Published 8:57 pm Thursday, December 9, 2010

The other day I decided to ignore the frightening reality that is the release of the state’s secrets through WikiLeaks and instead read a fascinating article in New York Magazine about Julie Taymor’s undertaking of what has become a historic Broadway musical, “Spider Man — Turn off the Dark.”

jessicaI am not a fan of musicals really, though I think Taymor a visually artistic genius. (If you’re not familiar with her name, Taymor is the director who brought “The Lion King” to the stage, with exceptional costuming.)

But I am an avid fan of the concept of story.

The one thing I’ve always known is that I wanted to tell stories. What I never quite could figure out was how.

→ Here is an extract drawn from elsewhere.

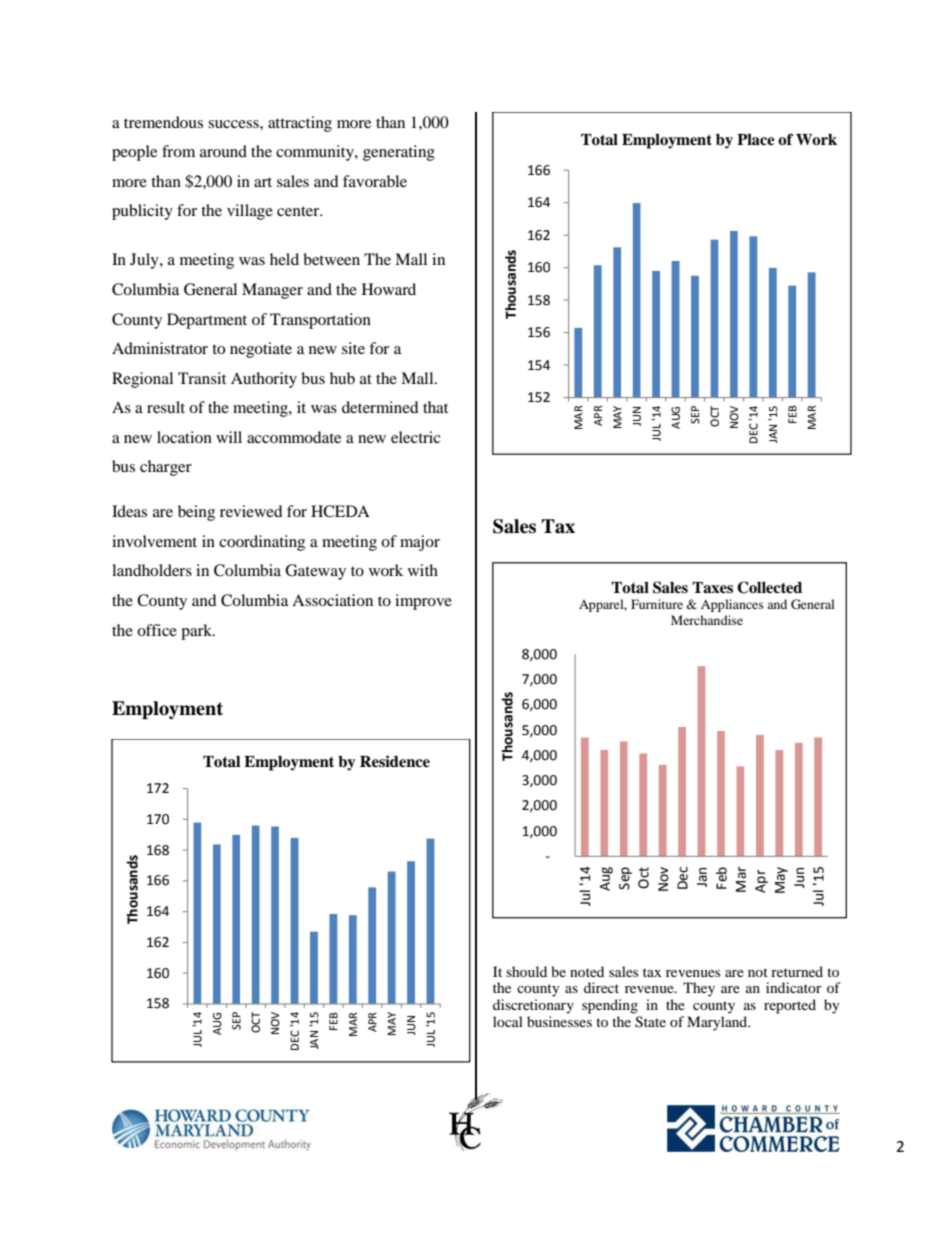 The height and width of the screenshot is (1233, 952). I want to click on They, so click(699, 989).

So I studied different methods, film and video and creative writing and even read up on all the analysis done on how to write a proper blog back when blogs were the new thing to do.

Here’s why I love comic books: the good ones are often dark and gritty and revolve around a seemingly ordinary protagonist who just so happens to have something extraordinary happen to him/her, giving him/her extraordinary superpowers.

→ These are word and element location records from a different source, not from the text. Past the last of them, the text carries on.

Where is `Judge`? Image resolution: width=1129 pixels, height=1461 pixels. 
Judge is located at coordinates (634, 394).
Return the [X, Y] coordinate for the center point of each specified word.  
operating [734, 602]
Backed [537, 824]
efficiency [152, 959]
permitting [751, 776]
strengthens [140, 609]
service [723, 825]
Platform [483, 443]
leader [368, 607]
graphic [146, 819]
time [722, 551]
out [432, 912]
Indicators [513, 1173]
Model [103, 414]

Yes, often in those stories those superpowers are used to fight against incredible evils, but here’s what I also love about comic books: surrounded by dark, gritty realities of their story, the heroes always have to choose — a decision from the heart — to actually become heroes.

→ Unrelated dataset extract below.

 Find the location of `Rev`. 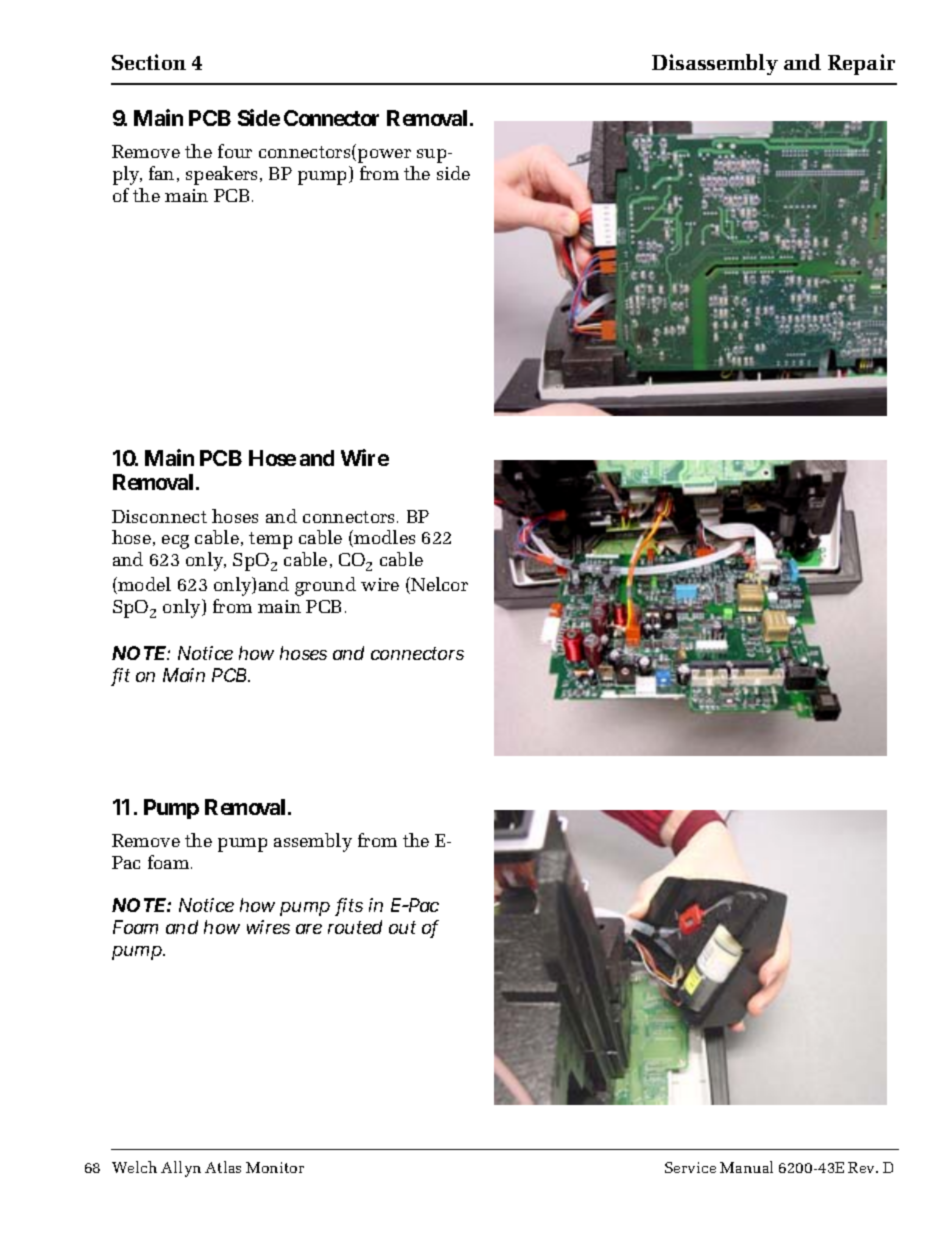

I mean really, I could sit around all day long with the ability to scale walls with the ease of a spider — but it’s the decision to do so for the sake of the good of the world that really matters.

Hrm. I don’t know if my tone is getting across quite right. Right now, I’m just coming across as a 30-year-old who reads comic books.

A line from the article itself, written in Jesse Green’s “A Web and a Prayer,” says it better. In such stories, “Enemies are both external and internal and the gravest danger is hubris.”

Taymor explains my point even better than that when she says: “It’s that tug and pull. To live your everyday life and yet to have more required of you. Sure, you don’t want to have to think about slaves in India, AIDS in Africa, but once you have that newspaper in your hand, once you have knowledge, you are responsible … It’s not simplistic: It’s archetypal.”

And it’s not fantasy — it’s reality.

I wonder however, just how many of us take that responsibility seriously.

Because it seems like more and more people are just ignoring it altogether. If knowledge is responsibility, then lately it sure seems like our collective response to such a notion is ignorance is bliss. And easy.

I’m just as guilty. To this day, I don’t know the specifics of the WikiLeaks thing. I know how it got started but I’m not quite sure why caches of confidential documents are being treated as something that should be included in the public’s right to know.

But if I read up on it more than I have, I’m going to get angry about how so many people can think the secrets of government and foreign affairs in irresponsible hands could ever be considered a good thing. So I ignore it.

Ignorance may be bliss — but it also creeps up on you and the more you ignore a problem the worse it’ll get, and before you know it the responsibility you were trying to avoid is more than you can really handle.

In the comic books, the world is often at a peril on a small, located scale. In the streets of Gotham or the jurisdiction of The Daily Planet. And somewhere in the shadows is a perfectly ordinary hero to choose the way of good versus evil.

In reality our responsibility is everywhere.

External: In the neighbor who needs help, the community that struggles, the direction of our world.

Internal: In the choice to do what must be done for the betterment of ourselves.

In choosing the hard road over the easy road and enduring the tough times in the name of better times.

And lucky for us, the heroes of our stories are everywhere as well. If you don’t believe me, find a mirror and you’ll see one as plain as day.